Koordinator KontraS, Dimas Bagus Arya, dalam keterangannya pada Jumat (13/3/2026) siang menuturkan kedua pria tersebut melaju melawan arah di Jembatan Talang dan langsung menyiramkan air keras ke arah tubuh korban.
“Cairan berbahaya tersebut mengenai mata, wajah, dada, serta tangan Andrie hingga menyebabkan ia terjatuh dari motornya. Para pelaku langsung melarikan diri ke arah Jalan Salemba Raya setelah melakukan aksinya,” kata Dimas.
Di lokasi kejadian, ditemukan sebuah gelas berbahan baja antikarat (stainless steel) yang diduga jatuh saat pelaku kabur.
Berdasarkan pemeriksaan awal, tidak ada satu pun barang berharga milik korban yang hilang atau dirampas dalam peristiwa tersebut.
Kondisi Medis dan Penanganan Korban
Rekan korban segera melarikan Andrie ke Rumah Sakit Cipto Mangunkusumo (RSCM) untuk mendapatkan penanganan medis darurat.
Tim dokter mendiagnosis korban mengalami luka bakar sebanyak 24 persen di sekujur tubuhnya.

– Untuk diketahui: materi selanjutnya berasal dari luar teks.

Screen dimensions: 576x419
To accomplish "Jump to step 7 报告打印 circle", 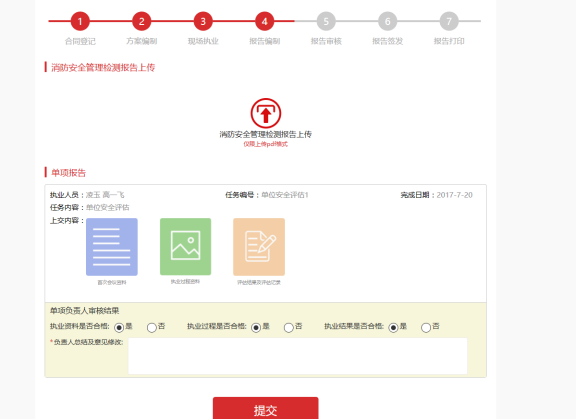I will pyautogui.click(x=449, y=21).
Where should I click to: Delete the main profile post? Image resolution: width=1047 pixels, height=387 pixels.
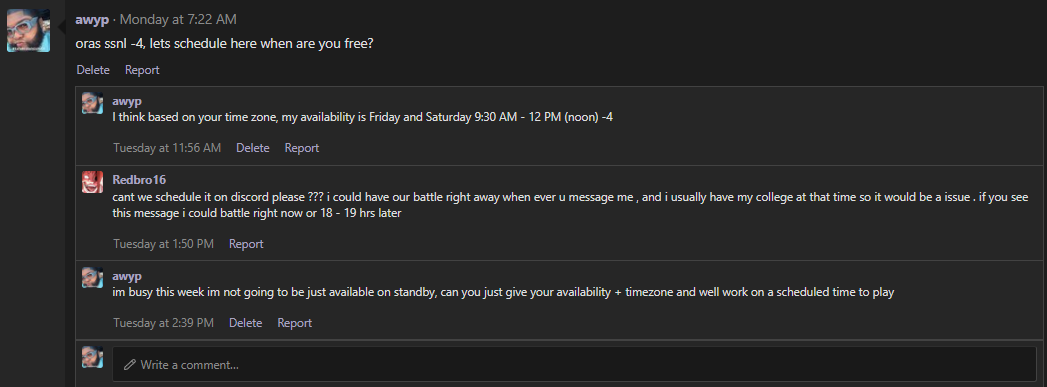tap(93, 70)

Saat ini, Andrie sedang menjalani perawatan intensif dari enam dokter spesialis dan menunggu tindakan operasi cangkok jaringan pada bagian mata.

Penyelidikan awal menunjukkan adanya beberapa titik CCTV di sepanjang Jalan Salemba I yang berpotensi merekam aksi pelaku.
“Kamera pemantau tersebut tersebar di area BPK Penabur, Pusdiklat Tekfunghan Kemenhan, serta persimpangan Jalan Talang,” jelas Dimas.
KontraS berharap rekaman ini dapat mempercepat identifikasi identitas kedua pelaku yang menggunakan penutup wajah tersebut.
Dugaan Motif Pembungkaman Aktivis
KontraS menilai serangan ini merupakan upaya nyata untuk membungkam suara kritis para pembela Hak Asasi Manusia (HAM).
“Sebelum kejadian, Andrie baru saja menyelesaikan rekaman siniar (podcast) di kantor YLBHI yang membahas isu remiliterisme di Indonesia,” tambah Dimas.
Selain itu, korban dilaporkan sempat menerima serangkaian telepon misterius dari nomor tidak dikenal beberapa hari sebelum penyerangan terjadi.
Aktivitas Andrie sebagai pembela HAM juga tercatat sering mendapat intimidasi pasca-aksi penolakan rancangan UU TNI pada tahun 2025.
Hal ini memperkuat dugaan bahwa penyerangan tersebut memiliki keterkaitan erat dengan kerja-kerja kemanusiaan yang ia jalankan.
Dimas menilai negara wajib memberikan perlindungan hukum bagi warga negara yang memperjuangkan hak asasi manusia.
Tuntutan Penegakan Hukum yang Tegas
Dimas menegaskan bahwa aparat kepolisian harus mengungkap motif di balik serangan ini secepat mungkin. Tindakan tersebut bukan sekadar penganiayaan biasa, melainkan ancaman fatal bagi keselamatan jiwa.
Ia meminta penegakan hukum berjalan transparan untuk memberikan rasa aman bagi aktivis di sektor publik.
“Penting untuk penegakan hukum dijalankan kepada pelaku dan ke depan ada langkah serius dari negara untuk melindungi kerja-kerja publik di sektor HAM,” ujar Dimas.
Ia juga menambahkan bahwa pelaku seharusnya dihukum seberat-beratnya dengan pasal percobaan pembunuhan berencana karena dampak serangan tersebut bisa mengakibatkan kematian.